Selebriti Sultan Ramai Suntik Dana di Klub Bola, Bagaimana Prospeknya?
Setelah Raffi Ahmad hingga Atta Halilintar, sosok Prilly Latuconsina mencuat ke publik tatkala mengakuisisi klub Liga 3, Persikota Tangerang.
IDXChannel - Maraknya artis 'big money' yang memiliki modal besar dalam mendiversifikasi bisnis panggungnya ke industri sepak bola menjadi perbincangan publik baru-baru ini.
Setelah Raffi Ahmad hingga Atta Halilintar, sosok Prilly Latuconsina mencuat ke publik tatkala mengakuisisi klub Liga 3, Persikota Tangerang. Pasalnya, Prilly yang notabene merupakan pemain film dan sinetron ini mampu mendobrak kelaziman di masyarakat, pertama sepak bola tidak selalu identik dengan laki-laki, dan kedua tidak hanya pengusaha konvesional yang bisa memiliki klub bola.

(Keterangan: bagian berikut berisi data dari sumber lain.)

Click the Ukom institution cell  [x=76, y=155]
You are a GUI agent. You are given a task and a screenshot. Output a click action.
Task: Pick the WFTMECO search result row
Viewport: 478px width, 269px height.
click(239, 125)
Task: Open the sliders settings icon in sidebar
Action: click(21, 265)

Sejalan dengan dunia kulit bundar yang seksi, riuhnya animo penikmat bola tampaknya menjadi target artis-artis ini melebarkan kantong uangnya. Pakar Marketing dan Managing Partner Inventure Yuswohady membaca bergabungnya seniman panggung dalam industri sepak bola menandai terbentuknya era baru investasi dunia olah raga.
"Sebelum era masuknya artis, kan sudah banyak pengusaha yang masuk klub bola bahkan buat klub bola. Kalau saya bilang, ini dimensi baru," kata Siwo, panggilan akrabnya saat dihubungi MNC Portal Indonesia, Selasa (1/2/2022).

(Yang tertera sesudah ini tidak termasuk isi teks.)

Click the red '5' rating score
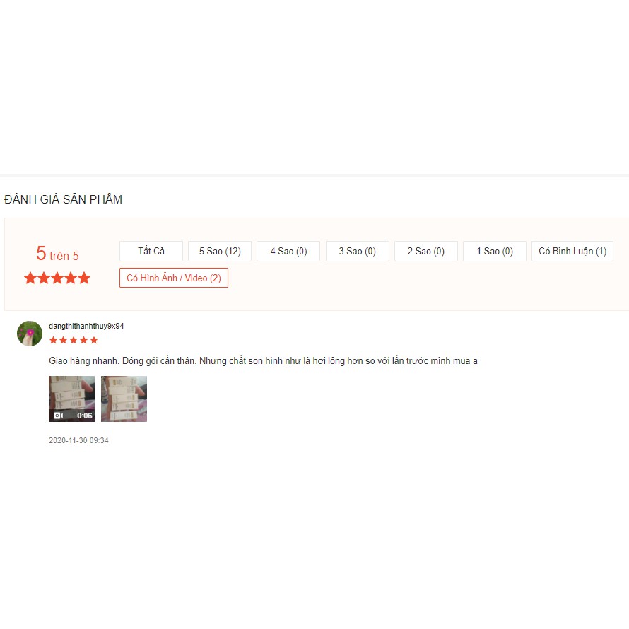The height and width of the screenshot is (629, 629). 41,254
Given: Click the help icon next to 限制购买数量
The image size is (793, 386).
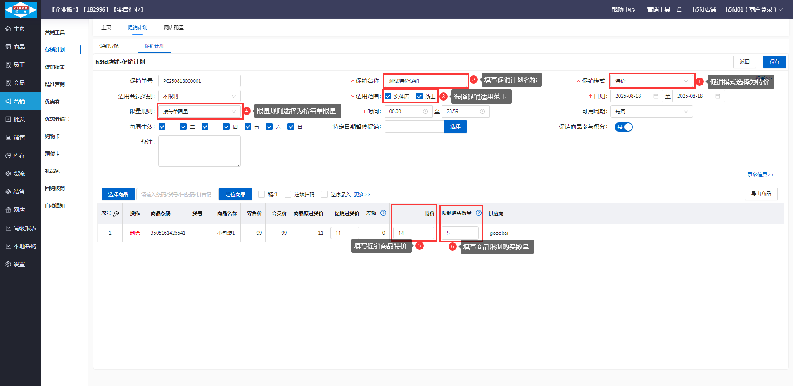Looking at the screenshot, I should [x=479, y=213].
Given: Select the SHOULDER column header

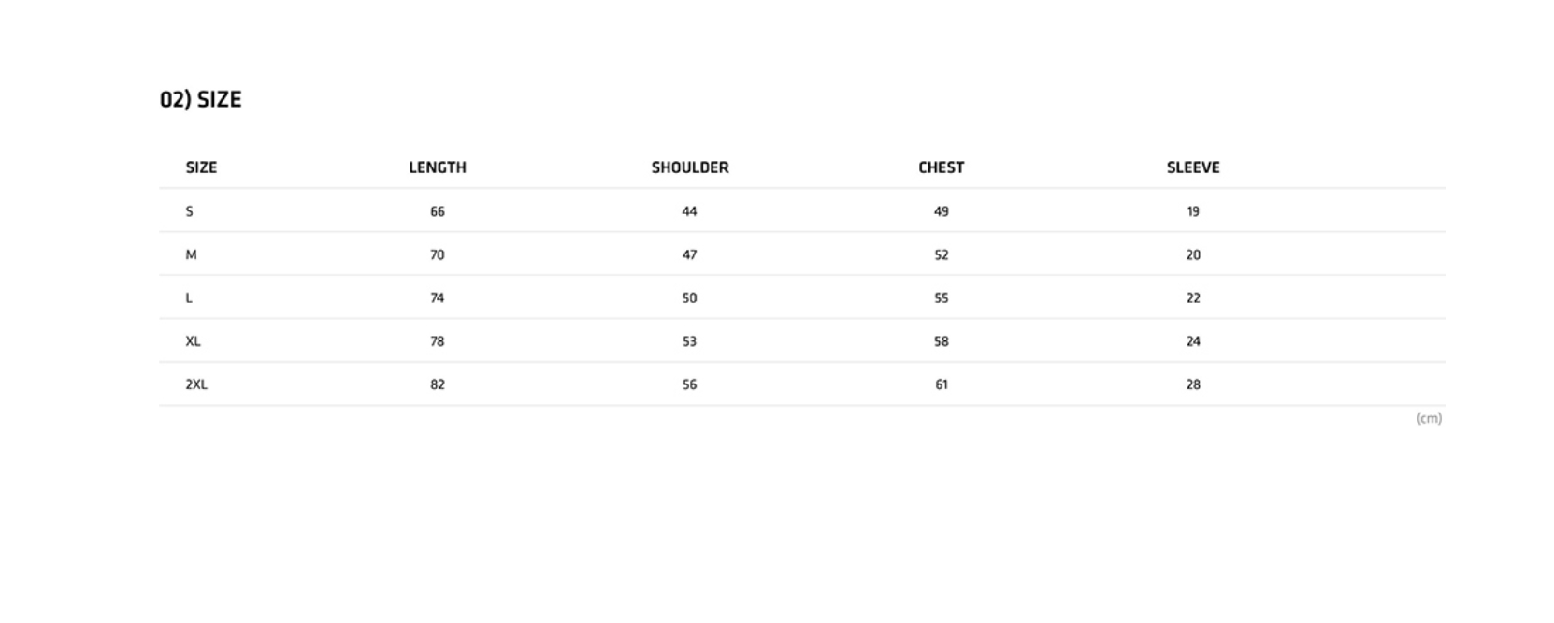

Menurut Siwo, masuknya figur publik justru menjadi berkah bagi industri bola mengingat kecintaan masyarakat terhadap kompetisi sepak bola tak lekas padam.

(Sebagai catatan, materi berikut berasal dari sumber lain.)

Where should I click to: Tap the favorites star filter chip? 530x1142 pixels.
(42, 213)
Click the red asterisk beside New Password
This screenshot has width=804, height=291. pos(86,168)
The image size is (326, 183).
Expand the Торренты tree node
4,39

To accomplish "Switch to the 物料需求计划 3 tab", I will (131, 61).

Siwo menilai para seniman panggung ini mampu menggabungkan brand yang mereka bangun dengan brand klub yang dimiliki, sekaligus dapat mengkombinasikan pengikut mereka ke dalam suporter klub di tengah pangsa pasar yang lebar.
Mengingat besarnya 'sense of belonging/rasa memiliki' masyarakat terhadap klub kecintaannya, suntikan modal artis dalam sebuah klub juga dinilai menjadi titik temu investor, pengusaha/pemilik klub, dan konsumen.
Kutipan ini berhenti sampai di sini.